For Immediate Release
Media Contact:
Hal Green
Geophysical Insights
713.480.2260
[email protected]
Geophysical Insights Launches the Attribute Generator with an Expanded Library of Advanced Seismic Attributes
Houston, Texas, 24 April 2017
Geophysical Research, LLC (d/b/a Geophysical Insights) announced the launch of the new Attribute Generator in the latest release of Paradise® – version 3.1. Paradise is a multi-attribute analysis platform that uses machine learning to extract more information from seismic and well data. The new Attribute Generator features a library of over 100 attributes, including instantaneous, geometric, and spectral decomposition. A key component of the release is inclusion of a library of spectral decomposition and geometric attributes by the AASPI (Attribute Assisted Seismic Processing and Interpretation) Consortium at The University of Oklahoma. In October 2016, Geophysical Insights announced an agreement with The University of Oklahoma to license the AASPI algorithms and make them available through guided Thought-Flows™ in the Paradise platform. With the launch of the new Paradise Attribute Generator, these advanced attributes can now be used by more interpreters across the oil and gas industry, and in any geologic setting. Version 3.1 of Paradise also includes RGB Blending and a “drag and drop” connector to Petrel.
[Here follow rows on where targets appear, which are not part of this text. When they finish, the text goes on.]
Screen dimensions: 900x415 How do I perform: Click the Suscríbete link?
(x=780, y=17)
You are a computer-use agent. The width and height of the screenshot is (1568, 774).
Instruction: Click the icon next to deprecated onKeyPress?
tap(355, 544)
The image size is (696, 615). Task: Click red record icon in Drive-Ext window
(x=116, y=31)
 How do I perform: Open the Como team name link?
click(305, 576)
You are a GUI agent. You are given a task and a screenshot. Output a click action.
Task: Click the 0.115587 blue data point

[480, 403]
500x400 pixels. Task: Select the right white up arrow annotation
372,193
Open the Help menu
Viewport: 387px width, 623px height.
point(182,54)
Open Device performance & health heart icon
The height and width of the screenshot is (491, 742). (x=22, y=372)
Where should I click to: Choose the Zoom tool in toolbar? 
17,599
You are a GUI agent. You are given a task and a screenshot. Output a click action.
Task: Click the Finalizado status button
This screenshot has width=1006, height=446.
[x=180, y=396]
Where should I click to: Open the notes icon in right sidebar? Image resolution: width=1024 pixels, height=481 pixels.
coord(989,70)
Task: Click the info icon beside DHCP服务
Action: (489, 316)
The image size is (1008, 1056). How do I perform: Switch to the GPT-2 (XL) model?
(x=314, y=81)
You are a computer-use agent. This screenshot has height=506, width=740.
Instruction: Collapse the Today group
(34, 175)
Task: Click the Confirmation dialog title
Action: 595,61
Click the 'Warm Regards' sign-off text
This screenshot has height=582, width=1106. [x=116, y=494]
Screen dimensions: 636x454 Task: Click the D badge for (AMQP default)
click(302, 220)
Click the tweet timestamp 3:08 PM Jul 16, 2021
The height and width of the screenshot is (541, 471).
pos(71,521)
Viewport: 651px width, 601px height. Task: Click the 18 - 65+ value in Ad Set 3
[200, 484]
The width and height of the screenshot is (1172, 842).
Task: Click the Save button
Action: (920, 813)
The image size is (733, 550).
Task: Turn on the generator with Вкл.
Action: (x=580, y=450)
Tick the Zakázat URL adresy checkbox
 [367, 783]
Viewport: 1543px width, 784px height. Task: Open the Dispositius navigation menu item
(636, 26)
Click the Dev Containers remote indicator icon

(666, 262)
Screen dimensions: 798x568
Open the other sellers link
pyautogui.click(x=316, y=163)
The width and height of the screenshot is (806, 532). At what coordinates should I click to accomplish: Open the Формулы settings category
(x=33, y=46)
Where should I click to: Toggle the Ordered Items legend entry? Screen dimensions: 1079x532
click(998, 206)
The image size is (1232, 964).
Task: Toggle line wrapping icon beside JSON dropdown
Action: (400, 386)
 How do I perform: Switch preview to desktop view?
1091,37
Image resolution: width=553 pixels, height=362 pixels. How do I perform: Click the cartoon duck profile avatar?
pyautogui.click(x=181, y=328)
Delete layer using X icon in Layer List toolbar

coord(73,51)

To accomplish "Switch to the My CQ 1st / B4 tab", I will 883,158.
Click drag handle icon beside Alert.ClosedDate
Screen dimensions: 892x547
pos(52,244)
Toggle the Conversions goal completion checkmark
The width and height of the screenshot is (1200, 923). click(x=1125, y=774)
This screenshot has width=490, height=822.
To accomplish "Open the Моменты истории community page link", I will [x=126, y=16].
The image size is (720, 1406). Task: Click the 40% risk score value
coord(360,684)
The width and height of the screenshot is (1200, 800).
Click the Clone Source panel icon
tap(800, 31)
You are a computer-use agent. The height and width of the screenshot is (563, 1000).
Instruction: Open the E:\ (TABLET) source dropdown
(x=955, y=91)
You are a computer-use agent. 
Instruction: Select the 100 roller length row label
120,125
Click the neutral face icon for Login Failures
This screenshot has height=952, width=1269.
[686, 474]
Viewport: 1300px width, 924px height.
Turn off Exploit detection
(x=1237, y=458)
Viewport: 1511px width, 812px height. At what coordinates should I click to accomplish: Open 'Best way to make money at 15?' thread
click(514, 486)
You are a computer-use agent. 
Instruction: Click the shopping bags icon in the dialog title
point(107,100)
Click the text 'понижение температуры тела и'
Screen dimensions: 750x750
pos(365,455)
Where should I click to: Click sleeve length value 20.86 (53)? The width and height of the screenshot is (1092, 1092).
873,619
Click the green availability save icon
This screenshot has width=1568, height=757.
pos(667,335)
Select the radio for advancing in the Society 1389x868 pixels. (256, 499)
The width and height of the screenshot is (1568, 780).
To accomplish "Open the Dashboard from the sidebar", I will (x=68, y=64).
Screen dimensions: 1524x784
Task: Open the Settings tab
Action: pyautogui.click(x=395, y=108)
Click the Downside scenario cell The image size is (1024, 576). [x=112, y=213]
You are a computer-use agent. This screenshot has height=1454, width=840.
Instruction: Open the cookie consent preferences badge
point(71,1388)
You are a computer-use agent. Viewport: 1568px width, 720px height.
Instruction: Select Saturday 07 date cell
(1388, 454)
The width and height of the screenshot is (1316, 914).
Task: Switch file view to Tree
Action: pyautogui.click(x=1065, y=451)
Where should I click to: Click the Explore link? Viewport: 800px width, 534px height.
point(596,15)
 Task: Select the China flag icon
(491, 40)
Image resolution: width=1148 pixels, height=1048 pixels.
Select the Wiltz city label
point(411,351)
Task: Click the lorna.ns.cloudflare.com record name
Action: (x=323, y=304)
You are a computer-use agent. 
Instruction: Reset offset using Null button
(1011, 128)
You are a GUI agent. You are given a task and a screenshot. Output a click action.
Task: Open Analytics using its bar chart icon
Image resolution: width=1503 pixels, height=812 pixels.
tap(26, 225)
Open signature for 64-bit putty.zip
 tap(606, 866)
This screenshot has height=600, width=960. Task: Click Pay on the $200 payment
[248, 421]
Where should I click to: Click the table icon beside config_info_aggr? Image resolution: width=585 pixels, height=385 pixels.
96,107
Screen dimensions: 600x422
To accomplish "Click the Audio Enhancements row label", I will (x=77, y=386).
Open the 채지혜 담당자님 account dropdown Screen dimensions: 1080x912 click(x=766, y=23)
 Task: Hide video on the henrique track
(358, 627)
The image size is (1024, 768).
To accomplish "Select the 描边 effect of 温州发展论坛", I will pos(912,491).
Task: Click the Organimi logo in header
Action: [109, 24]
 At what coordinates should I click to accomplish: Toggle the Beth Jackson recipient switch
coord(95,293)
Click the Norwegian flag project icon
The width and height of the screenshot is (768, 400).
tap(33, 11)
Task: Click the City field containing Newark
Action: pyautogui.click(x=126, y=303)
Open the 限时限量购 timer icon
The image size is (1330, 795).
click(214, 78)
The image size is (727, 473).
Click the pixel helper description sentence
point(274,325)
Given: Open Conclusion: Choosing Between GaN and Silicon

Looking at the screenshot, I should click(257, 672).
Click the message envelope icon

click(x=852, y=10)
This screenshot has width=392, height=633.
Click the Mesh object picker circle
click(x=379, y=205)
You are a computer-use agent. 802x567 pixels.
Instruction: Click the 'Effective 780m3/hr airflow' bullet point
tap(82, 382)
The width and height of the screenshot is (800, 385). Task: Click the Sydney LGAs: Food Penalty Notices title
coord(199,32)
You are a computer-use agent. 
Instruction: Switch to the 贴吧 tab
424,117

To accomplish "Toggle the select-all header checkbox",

“We reviewed various sources of seismic advanced attributes, including developing our own, and found those from the AASPI Consortium represent the best in the industry,” according to Dr. Tom Smith, President and CEO of Geophysical Insights. “Under Dr. Kurt Marfurt’s leadership, researchers at the AASPI Consortium are at the frontier of seismic attribute research, and we are proud to leverage AASPI technology. The addition of the Attribute Generator advances our strategy of making Paradise the destination for attributes, machine learning, and multi-attribute analysis.”
About the AASPI Consortium at the University of Oklahoma (OU)
The AASPI Consortium, which is led by Dr. Kurt Marfurt with the University of Oklahoma’s Mewbourne College of Earth and Energy, is a world-class research organization whose members include companies across many sectors of the oil and gas industry. Their goal is to serve as a research component for independent and intermediate-sized oil and gas companies, domestic North American business units of large companies and national oil companies dealing with imaging subtle structures in land data and marine environments. In exchange for geologic insight, well control, 3D seismic data and consortium funding from sponsor companies, they generate and evaluate emerging technologies that can influence costly drilling and completion decisions.
Housing the AASPI Consortium, the Mewbourne College of Earth and Energy at the University of Oklahoma consists of the Mewbourne School of Petroleum and Geological Engineering, the ConocoPhillips School of Geology and Geophysics and the Oklahoma Geological Survey. The schools are consistently rated among the top five petroleum engineering, petroleum geology and geophysics programs in the country.
About Geophysical Insights
Geophysical Insights was founded in 2008 by Dr. Tom Smith with the vision of applying machine learning methods to geologic interpretation to reduce the risk of exploration and the cost of field development. The mission of the business is to develop the next generation of interpretation tools in an intuitive, elegant interface that can be used by all interpreters. Over three years in development, Paradise was commercially launched at the Society of Exploration Geophysicists (SEG) Annual Convention in 2013 and has seen steady adoption in the industry since its launch.
Geophysical Insights continues to build capabilities in the Paradise platform, which is proving to reveal deeper insights in the seismic response through multi-attribute analysis. Built for large sets of data, Paradise is a ‘Big Data’ solution that easily scales from a single workstation to an enterprise. With adaptive algorithms that learn from the data that are enabled by low-cost, high performance computing, interpreters are able to extract more information from seismic and well data than would otherwise be possible from traditional interpretation tools.